RECORDED DATA>
▼

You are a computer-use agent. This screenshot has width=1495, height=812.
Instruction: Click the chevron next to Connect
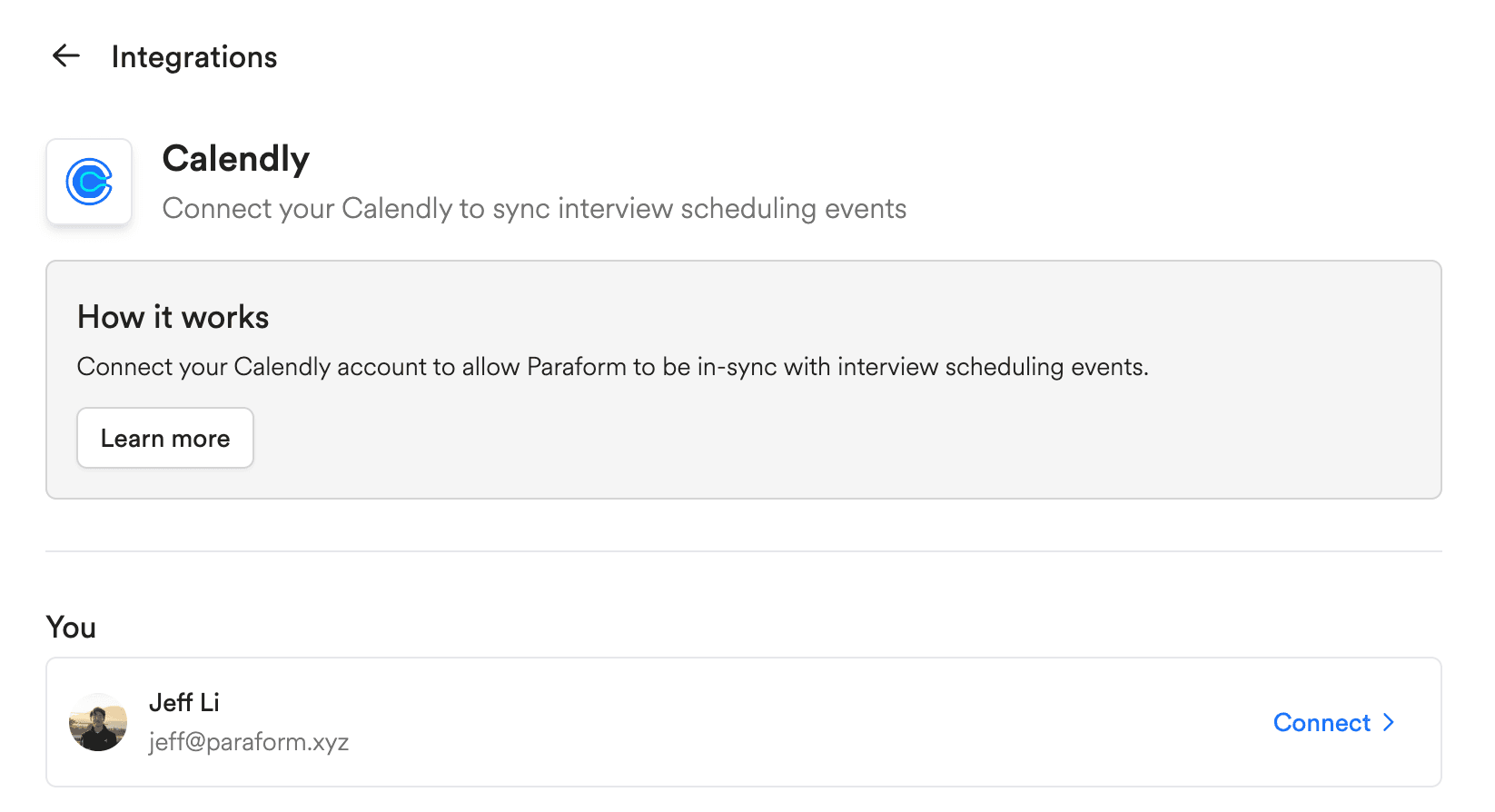pyautogui.click(x=1389, y=722)
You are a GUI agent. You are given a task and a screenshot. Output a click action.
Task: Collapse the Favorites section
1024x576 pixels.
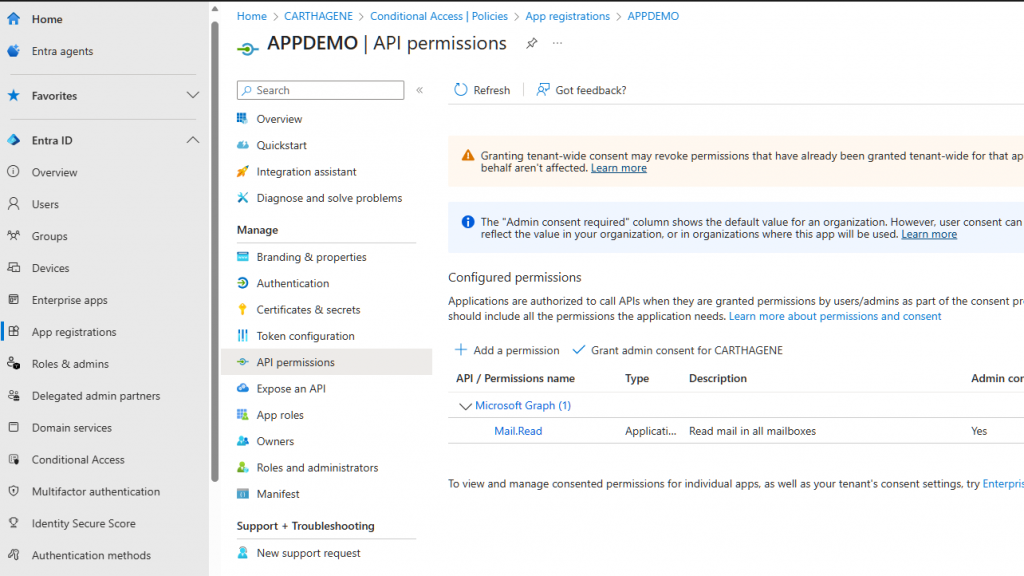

▲

YOUR TASK>
What is needed is the full material, retyped unchanged, with no pictures in it.

SOLVED EXERCISE>
You are a computer-use agent. This screenshot has width=1495, height=812.
Instruction: Click the chevron next to Connect
pyautogui.click(x=1389, y=722)
You are a GUI agent. You are given a task and a screenshot. Output a click action.
Task: Collapse the Favorites section
1024x576 pixels.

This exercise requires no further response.